++++ Selection ++++
Since 2000, British writer Sara Maitland has been investigating, searching for, reaching for silence.  Eight years through the still-ongoing process, she wrote about her endeavor in A Book of Silence.

As part of this journey, Maitland has done 40 days and 40 nights of something approaching complete silence in a remote, isolated house in the far north of England.  She has looked at the stories of people who have experienced many versions of silence down through history. She has recognized two very different groupings of silence — one in which silence is a way to wall off the self from distractions in order to do creative work, and one in which silence is an openness to all of existence, a kind of praying.

This is a complex book that will perplex many who are steeped in Western civilization’s values.  Maitland herself is complex, a self-described Roman Catholic socialist feminist writer of fiction and non-fiction.  Such a counter-cultural combination of beliefs and enthusiasms will also perplex many.

 

Unless you’re searching

You don’t want to read this book unless you’re searching.  This isn’t the sort of book with warm and cuddly and/or humorous and/or entertaining anecdotes about some subject everyone is clear on, such as cod or paper or salt.  You read this book because you don’t think you understand the world, because you are open to being startled or confused, because you see living as a mystery.

In A Book of Silence, Maitland doesn’t provide answers.  It’s a book of questions.  She does come to some tentative conclusions about herself and about the intricacies of silence, she does keep going on her journey, she does start changing her life to fit into it more silence.  But this isn’t a selling job.  She’s not saying: Follow me.  She’s saying: This is the journey I’ve been making.

Reading this book has gotten me paying more attention to the silence that is in my life and that might be in my life.  I have no plan to follow Maitland’s journey.  Nonetheless, I have begun incorporating much of what she has written and thought and described into my own thinking.

 

Freedom, free choices, inner clarity, strength

At the moment, I am trying to fit into that thinking a question Maitland raises about two-thirds of the way through her book.

She has gone to the desert to learn more about ecstatic silence, the kind that involves being open to everything, that is a form of praying.  She is drawn to this even though, as a writer, she has been more familiar in her life with the other form of silence, the kind that pushes existence away in order to do something creative.
++++
● **Prompt**: Could you carry on the piece above about Sara Maitland's A Book of Silence, starting right after its last sentence?
++++ Recorded data ++++
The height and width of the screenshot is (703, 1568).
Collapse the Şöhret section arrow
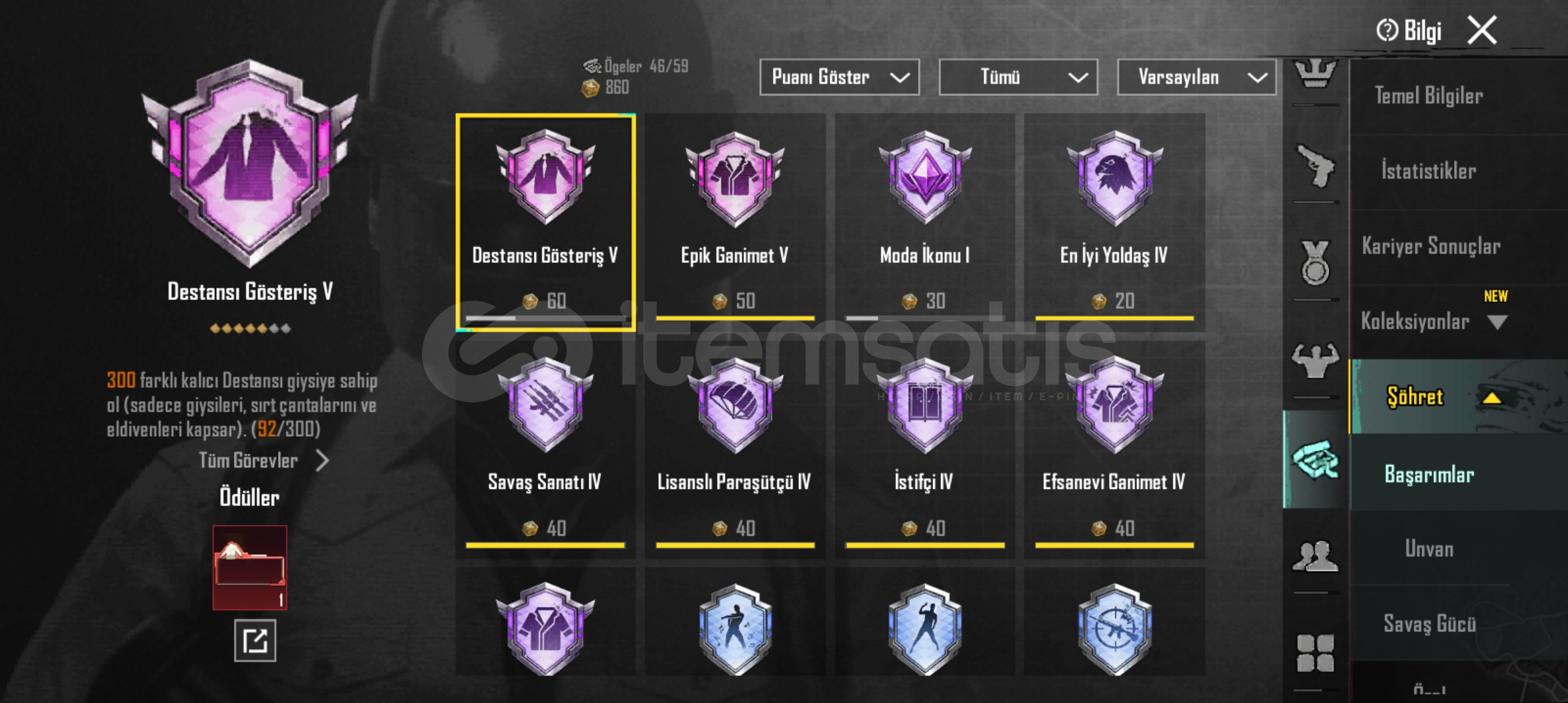click(1491, 398)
++++
● **The output**:
As the book nears its end, she will write about how, by pursuing this ecstatic silence, she is finding that she is no longer writing novels as she has throughout her career.  She continues to write non-fiction and short fiction but is no longer drawn to the novelist’s challenge of creating entire worlds and people to fill those worlds.

For now, though, she’s in the desert, still trying to understand the two general types of silence. She writes:

In the desert I learned that silence is more for me than a context for prayer, or a way of creating more time (though those are important).  It is, in itself, a form of freedom; it generates freedom, free choices, inner clarity, strength.  A freedom from one’s self and a freedom to be oneself.

 

Two important insights

It’s important for me here to note that, when Maitland began her searching into silence, she was told by just about everyone that it was a fool’s errand.  Silence was a lack, an absence, an emptiness.  It was no-thing.

That’s not what she found, though.  She found that, when one chose to seek and inhabit silence, something happened — something like the “freedom, free choices, inner clarity,” mentioned above.

It’s important also to note that her search for silence is about choosing silence.  The story is much different when silence is imposed, such as on a prisoner or on a group or class of people.

 

Maitland’s question

In this case, though, Maitland is leaning toward choosing the desert silence, and this leads her to a question:

I started to think that perhaps silence is God.  Perhaps God is silence — the shining, spinning ring of “pure and endless light.”  Perhaps God speaking is a verb, an act, but God in perfect self-communication, in love within the Trinity, is silent and therefore is silence.  God is silence, a silence that is positive, alive, actual and of its “nature” unbreakable

Perhaps the verb “God” — speaking and creating — is one more reflex of the infinite generosity, the self-giving abandonment, the kenotic love of God [as expressed in Jesus becoming human]. 

Perhaps the incarnation of the Word is but a secondary expression of that “for our hardness of heart.”  Far from “all silence is waiting to be broken” perhaps all speech is crying out “like a woman in travail” to be reabsorbed into the silence, into death, into the liminal space that opens out into the presence of the everlasting silence.

Did I dare find out; did I dare to give the absolute a whirl?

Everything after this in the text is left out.